Should hopefully be resolved with the latest commits (+ a few other bugfixes). Tested runtests on AMD and nVidia Linux OpenCL implementation.

psyhtest commented 7 years ago

@naibaf7

On the GTX 1080, the same benchmark now runs with errcode=0 for all the OpenCL API calls.
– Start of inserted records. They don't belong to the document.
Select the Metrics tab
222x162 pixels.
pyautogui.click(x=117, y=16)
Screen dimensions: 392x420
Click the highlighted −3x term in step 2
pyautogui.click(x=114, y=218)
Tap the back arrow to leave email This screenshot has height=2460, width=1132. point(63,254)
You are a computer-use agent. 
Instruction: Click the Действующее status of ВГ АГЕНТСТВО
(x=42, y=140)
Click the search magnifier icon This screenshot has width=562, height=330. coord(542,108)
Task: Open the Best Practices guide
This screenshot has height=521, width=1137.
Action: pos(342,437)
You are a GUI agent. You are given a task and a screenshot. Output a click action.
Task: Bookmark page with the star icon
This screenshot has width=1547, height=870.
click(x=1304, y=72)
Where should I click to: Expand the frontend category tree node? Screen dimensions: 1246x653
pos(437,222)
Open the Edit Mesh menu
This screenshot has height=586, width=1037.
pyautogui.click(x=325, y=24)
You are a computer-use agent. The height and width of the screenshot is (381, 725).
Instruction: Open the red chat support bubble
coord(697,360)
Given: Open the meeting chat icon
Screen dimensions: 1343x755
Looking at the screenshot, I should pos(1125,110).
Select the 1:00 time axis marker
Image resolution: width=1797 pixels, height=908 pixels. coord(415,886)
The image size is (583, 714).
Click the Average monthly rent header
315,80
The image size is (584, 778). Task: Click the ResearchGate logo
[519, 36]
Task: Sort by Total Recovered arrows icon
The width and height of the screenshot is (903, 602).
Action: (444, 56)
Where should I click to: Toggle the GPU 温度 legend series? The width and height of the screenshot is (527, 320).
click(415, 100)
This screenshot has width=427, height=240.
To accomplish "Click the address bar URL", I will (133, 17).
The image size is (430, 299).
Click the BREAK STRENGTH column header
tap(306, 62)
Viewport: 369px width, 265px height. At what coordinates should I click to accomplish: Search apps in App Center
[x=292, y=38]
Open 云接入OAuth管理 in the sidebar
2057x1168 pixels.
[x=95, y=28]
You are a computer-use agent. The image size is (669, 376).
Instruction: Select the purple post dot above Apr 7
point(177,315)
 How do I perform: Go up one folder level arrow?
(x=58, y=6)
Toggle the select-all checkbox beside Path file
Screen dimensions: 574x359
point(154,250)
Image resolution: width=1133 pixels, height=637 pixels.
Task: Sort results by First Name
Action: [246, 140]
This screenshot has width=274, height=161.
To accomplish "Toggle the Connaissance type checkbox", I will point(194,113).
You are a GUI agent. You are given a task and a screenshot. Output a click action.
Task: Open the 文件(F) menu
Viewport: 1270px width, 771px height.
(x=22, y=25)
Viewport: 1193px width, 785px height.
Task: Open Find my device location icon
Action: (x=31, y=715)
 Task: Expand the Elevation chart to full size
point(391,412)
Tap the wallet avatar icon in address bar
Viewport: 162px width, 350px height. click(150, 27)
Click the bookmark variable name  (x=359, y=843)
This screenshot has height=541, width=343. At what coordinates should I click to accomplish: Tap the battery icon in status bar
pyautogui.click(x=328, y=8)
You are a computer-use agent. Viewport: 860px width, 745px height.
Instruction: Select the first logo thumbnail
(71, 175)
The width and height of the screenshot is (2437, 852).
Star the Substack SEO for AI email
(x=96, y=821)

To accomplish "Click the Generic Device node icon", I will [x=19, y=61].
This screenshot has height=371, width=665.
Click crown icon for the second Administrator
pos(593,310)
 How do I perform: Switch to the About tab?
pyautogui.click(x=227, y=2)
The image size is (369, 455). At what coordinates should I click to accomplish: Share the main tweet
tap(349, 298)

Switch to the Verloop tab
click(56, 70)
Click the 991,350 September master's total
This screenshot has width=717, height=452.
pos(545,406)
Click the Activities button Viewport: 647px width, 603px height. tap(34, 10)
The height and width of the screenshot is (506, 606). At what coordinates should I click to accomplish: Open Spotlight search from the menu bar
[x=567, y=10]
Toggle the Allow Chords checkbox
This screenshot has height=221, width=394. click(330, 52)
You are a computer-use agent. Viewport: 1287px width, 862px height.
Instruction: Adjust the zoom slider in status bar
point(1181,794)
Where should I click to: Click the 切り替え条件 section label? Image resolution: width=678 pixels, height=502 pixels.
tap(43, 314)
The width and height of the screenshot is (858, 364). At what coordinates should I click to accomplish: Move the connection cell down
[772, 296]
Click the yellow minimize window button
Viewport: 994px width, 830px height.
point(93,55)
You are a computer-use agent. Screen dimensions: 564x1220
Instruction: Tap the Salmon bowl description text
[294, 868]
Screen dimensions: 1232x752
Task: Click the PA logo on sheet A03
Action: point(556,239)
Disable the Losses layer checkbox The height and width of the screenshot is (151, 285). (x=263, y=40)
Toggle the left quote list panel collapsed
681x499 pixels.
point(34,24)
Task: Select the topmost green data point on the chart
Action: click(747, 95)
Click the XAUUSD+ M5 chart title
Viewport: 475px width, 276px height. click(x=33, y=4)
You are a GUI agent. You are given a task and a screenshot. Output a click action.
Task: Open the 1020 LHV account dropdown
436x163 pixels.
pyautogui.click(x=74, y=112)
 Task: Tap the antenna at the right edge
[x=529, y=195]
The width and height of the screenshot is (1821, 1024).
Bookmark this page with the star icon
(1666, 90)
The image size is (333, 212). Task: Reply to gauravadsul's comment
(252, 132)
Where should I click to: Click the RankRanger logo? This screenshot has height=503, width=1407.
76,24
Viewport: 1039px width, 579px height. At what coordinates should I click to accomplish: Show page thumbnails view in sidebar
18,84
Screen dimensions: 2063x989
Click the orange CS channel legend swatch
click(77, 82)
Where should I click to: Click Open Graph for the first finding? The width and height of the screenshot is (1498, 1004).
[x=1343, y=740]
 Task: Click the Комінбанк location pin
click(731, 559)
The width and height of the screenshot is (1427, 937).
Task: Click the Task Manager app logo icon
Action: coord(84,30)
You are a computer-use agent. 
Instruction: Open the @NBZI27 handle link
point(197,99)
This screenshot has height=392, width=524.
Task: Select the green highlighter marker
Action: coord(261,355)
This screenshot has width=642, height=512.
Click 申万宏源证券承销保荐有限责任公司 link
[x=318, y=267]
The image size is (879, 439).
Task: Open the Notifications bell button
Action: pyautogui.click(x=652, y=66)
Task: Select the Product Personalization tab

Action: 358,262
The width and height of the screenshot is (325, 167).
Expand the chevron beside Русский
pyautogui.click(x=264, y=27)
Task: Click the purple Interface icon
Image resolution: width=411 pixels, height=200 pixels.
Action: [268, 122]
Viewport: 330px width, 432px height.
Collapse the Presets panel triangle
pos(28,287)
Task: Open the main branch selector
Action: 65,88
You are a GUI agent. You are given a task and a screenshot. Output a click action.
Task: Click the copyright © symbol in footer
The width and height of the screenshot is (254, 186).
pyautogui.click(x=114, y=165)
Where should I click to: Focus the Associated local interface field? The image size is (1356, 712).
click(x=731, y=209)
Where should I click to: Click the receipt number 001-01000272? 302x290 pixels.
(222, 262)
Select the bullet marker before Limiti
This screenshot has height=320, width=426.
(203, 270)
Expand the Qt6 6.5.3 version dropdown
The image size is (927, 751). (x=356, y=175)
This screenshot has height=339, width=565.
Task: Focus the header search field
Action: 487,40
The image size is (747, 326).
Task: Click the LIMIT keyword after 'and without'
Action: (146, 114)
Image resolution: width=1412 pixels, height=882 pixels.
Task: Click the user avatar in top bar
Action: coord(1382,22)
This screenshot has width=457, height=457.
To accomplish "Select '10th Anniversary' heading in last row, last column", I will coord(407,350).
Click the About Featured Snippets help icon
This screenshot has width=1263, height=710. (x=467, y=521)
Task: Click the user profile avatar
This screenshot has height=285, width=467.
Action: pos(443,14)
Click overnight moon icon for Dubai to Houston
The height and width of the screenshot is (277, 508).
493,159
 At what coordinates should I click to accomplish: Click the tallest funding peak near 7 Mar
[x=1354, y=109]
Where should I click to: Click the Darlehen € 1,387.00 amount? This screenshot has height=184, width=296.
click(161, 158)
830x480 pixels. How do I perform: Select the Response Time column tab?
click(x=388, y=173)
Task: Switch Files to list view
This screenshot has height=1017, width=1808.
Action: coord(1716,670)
It still segfaults though, but I believe it's unrelated:

I0209 11:41:03.430191 47885 caffe.cpp:475] Total Time: 144.459 ms.
I0209 11:41:03.430194 47885 caffe.cpp:476] *** Benchmark ends ***
*** Aborted at 1486640463 (unix time) try "date -d @1486640463" if you are using GNU date ***
PC: @                0x0 (unknown)
*** SIGSEGV (@0x1100) received by PID 47885 (TID 0x7f45d4895ac0) from PID 4352; stack trace: ***
    @     0x7f45d2a1c4b0 (unknown)
    @     0x7f45d3d22f72 caffe::SyncedMemory::~SyncedMemory()
    @     0x7f45d3d13b02 boost::detail::sp_counted_impl_p<>::dispose()
    @     0x7f45d3cc191a boost::detail::sp_counted_base::release()
    @     0x7f45d3ccf542 boost::detail::sp_counted_impl_p<>::dispose()
    @     0x7f45d3cad4b9 boost::detail::sp_counted_impl_p<>::dispose()
    @     0x7f45d3caa6a8 std::vector<>::~vector()
    @     0x7f45d2a2136a __cxa_finalize
    @     0x7f45d3ca4573 (unknown)

I'll test on the Mali-T628 next... Just need to remember to build using:

$  ck install package:lib-caffe-bvlc-opencl-viennacl-universal \
  --env.DISABLE_DOUBLE_SUPPORT=ON \
  --env.DISABLE_DEVICE_HOST_UNIFIED_MEMORY=ON \
  --env.CK_HOST_CPU_NUMBER_OF_PROCESSORS=2
psyhtest commented 7 years ago

I've checked on the Odroid XU3 platform, and this problem has gone away. I'm struggling with another issue now, but I'll open a new ticket for that. Thanks.